A. Axial enhanced CT image obtained seven months earlier shows massive bladder wall thickening with slightly heterogeneous enhancement (solid arrows), which was diagnosed as bladder cancer. Bladder mass invaded seminal vesicle, prostate and adjacent pelvic walls (T4).
B. 5 mm thick, reformatted coronal image obtained seven months earlier shows no evidence of abnormal wall thickening or focal lesion in stomach.
C. 5 mm thick, reformatted coronal image obtained on recent visit to emergency room shows newly noted diffuse gastric wall thickening with dense enhancement and marked perigastric infiltrations (solid arrows).
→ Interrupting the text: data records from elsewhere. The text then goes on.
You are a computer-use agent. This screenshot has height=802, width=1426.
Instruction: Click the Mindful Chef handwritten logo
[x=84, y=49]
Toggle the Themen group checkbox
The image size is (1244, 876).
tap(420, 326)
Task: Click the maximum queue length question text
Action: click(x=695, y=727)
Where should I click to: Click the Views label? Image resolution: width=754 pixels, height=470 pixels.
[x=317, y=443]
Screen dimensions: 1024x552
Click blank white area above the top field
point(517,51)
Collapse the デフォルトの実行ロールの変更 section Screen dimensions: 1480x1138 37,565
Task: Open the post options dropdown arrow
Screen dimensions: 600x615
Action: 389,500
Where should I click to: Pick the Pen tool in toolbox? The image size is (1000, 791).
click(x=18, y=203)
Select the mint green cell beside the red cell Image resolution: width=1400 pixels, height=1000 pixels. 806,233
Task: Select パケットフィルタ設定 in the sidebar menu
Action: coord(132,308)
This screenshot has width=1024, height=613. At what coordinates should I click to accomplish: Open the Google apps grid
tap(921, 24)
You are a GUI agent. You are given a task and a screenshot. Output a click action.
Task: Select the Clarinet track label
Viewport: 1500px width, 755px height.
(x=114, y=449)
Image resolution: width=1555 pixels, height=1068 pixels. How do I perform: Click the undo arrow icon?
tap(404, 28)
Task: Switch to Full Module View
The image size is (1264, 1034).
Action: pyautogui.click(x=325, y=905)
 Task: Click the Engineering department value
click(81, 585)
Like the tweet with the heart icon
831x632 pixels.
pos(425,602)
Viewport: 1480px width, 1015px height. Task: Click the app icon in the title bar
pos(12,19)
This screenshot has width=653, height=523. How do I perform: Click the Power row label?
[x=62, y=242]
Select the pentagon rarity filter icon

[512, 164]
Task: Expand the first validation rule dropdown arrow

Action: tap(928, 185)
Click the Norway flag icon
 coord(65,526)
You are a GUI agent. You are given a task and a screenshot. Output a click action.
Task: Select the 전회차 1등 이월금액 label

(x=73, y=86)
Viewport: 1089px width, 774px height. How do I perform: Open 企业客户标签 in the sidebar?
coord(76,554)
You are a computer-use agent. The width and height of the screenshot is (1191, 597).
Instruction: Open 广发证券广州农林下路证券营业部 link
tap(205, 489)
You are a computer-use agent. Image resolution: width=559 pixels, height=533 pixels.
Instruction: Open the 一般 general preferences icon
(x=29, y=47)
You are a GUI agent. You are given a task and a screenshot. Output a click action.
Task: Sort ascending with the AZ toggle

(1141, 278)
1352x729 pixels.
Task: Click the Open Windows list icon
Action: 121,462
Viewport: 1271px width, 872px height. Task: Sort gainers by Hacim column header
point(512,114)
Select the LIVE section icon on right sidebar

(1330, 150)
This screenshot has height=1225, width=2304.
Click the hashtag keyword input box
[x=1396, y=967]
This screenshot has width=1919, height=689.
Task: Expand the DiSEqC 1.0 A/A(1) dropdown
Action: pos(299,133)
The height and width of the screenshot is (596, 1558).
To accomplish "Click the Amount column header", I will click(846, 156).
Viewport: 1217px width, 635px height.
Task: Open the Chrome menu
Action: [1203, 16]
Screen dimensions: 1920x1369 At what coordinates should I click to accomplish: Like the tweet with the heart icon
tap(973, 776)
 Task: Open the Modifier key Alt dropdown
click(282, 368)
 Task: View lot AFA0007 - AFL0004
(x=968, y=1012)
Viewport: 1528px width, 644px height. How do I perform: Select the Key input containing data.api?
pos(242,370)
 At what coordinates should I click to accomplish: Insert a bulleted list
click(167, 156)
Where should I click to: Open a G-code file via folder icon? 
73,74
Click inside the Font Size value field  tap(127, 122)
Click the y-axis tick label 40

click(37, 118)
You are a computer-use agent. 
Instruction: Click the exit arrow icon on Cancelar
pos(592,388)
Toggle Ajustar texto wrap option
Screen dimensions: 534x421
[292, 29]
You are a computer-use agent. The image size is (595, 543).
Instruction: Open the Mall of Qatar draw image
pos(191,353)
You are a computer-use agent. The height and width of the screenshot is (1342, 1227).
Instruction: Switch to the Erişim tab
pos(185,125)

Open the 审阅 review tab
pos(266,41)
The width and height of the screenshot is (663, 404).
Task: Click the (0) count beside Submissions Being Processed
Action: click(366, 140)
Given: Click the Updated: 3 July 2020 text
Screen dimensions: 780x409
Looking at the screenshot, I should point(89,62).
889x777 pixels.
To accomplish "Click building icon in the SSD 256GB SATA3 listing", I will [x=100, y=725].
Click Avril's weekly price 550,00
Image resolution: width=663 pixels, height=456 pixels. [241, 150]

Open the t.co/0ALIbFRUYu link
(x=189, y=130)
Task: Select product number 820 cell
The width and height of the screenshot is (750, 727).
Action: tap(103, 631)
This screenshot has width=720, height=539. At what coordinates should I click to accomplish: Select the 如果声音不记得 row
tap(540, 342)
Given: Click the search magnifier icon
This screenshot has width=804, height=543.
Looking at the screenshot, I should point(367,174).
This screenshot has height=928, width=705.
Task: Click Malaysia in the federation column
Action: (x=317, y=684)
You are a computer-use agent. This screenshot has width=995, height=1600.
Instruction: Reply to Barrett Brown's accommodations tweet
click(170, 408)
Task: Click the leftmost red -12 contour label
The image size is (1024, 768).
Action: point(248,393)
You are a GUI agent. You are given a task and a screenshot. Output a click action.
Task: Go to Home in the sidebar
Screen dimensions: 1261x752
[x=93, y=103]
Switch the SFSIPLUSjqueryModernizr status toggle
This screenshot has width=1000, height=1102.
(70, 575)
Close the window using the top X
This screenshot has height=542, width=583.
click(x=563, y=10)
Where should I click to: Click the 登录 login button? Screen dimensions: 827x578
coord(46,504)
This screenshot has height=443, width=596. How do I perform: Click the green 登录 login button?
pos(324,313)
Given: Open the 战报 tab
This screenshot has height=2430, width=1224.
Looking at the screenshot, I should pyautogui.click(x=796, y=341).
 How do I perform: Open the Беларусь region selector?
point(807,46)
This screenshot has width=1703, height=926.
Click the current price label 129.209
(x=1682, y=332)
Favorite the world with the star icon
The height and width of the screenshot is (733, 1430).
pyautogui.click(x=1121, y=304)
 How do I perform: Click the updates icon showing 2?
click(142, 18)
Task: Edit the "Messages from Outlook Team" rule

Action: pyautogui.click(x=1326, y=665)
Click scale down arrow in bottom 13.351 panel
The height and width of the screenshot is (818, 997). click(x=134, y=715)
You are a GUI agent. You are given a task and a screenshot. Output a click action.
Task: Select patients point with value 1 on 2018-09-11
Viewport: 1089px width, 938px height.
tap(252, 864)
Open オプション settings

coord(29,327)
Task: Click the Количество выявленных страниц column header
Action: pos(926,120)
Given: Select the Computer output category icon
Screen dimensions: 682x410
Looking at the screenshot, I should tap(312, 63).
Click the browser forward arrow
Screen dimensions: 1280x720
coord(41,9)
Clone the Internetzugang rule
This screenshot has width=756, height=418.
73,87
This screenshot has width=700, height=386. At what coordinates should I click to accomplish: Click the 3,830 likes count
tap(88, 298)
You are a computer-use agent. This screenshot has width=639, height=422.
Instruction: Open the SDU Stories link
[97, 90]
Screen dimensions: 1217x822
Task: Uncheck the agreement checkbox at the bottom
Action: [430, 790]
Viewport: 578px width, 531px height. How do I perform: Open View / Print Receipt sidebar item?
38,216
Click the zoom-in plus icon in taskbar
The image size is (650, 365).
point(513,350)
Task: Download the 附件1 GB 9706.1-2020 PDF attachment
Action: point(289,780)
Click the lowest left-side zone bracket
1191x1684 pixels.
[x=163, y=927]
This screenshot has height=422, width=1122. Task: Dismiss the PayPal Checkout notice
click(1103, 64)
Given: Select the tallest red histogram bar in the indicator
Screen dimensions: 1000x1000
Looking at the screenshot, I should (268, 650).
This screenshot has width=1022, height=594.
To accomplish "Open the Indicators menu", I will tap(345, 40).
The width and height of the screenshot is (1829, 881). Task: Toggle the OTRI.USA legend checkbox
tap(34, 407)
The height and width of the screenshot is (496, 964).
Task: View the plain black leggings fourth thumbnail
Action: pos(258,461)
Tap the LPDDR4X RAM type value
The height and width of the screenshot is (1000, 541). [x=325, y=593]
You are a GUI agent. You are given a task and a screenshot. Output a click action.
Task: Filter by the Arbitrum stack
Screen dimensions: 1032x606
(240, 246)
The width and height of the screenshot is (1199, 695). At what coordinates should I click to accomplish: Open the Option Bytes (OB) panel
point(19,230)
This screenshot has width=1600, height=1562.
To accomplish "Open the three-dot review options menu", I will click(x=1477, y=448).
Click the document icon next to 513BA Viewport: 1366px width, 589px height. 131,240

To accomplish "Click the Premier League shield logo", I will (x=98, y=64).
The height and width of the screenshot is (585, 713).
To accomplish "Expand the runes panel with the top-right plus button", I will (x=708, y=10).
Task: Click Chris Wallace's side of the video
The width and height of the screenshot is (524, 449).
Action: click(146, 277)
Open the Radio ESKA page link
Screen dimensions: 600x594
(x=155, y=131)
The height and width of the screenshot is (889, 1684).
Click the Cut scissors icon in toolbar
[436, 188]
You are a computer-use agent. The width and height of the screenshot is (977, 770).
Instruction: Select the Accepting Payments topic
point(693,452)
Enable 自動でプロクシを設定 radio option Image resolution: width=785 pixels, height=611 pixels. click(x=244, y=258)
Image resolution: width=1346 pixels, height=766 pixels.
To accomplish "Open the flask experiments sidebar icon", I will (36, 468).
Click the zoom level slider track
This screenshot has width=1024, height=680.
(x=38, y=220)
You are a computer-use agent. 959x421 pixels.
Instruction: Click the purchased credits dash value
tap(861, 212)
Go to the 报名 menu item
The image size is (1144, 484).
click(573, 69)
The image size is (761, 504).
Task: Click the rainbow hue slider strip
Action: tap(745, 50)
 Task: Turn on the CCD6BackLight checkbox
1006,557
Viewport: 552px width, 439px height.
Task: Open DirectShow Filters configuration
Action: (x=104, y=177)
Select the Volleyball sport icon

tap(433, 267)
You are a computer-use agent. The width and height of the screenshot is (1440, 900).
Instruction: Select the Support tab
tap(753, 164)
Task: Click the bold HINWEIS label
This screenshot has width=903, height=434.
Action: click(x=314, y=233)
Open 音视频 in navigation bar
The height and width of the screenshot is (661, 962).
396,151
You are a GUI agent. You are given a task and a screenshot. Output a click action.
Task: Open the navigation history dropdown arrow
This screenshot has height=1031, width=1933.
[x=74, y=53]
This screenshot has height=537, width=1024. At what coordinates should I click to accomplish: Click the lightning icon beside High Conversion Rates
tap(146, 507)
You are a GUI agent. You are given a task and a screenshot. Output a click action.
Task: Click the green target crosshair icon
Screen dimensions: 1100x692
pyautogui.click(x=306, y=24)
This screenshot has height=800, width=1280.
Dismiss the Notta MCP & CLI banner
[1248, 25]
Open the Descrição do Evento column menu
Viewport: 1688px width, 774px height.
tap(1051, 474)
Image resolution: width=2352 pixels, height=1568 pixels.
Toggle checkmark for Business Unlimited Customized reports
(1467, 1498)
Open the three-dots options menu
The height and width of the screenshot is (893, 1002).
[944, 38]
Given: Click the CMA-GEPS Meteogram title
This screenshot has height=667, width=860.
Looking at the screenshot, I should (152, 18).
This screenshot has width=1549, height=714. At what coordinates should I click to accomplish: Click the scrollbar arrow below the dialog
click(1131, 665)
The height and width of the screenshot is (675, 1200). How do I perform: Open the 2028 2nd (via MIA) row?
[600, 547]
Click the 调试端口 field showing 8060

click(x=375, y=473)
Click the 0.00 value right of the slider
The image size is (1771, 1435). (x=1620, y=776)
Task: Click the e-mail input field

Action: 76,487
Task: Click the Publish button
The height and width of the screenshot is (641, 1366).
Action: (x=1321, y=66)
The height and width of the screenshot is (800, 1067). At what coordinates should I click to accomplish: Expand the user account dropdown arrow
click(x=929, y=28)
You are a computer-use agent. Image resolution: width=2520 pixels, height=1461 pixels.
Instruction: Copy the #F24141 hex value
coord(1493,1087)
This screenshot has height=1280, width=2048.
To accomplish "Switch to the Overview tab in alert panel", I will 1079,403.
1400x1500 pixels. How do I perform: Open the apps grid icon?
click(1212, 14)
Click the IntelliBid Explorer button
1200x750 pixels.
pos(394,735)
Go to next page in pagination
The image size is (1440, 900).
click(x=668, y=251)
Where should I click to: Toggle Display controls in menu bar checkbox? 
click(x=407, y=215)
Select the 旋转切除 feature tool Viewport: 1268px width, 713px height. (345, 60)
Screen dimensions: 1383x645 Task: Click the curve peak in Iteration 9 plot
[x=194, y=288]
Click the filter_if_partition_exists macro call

Multiple nodular lesions are noted along transverse mesocolon with diffuse segmental wall thickening in mid portion of transverse colon (arrowheads), suggesting transverse colon invasion.
D. Upper GI series shows marked gastric mucosal thickening from lower body to pyloric antrum of stomach (solid arrows). There was abrupt narrowing at gastric antrum with rigidity and loss of peristalsis (arrowhead), producing appearance of linitis plastica.
E. Photomicrograph (Hematoxylin & Eosin staining, ×200) of gastric biopsy specimen shows numerous poorly differentiated malignant cells with eccentric nuclei and moderate to abundant cytoplasm.
F. Immunohistochemical analysis shows positive staining for p63.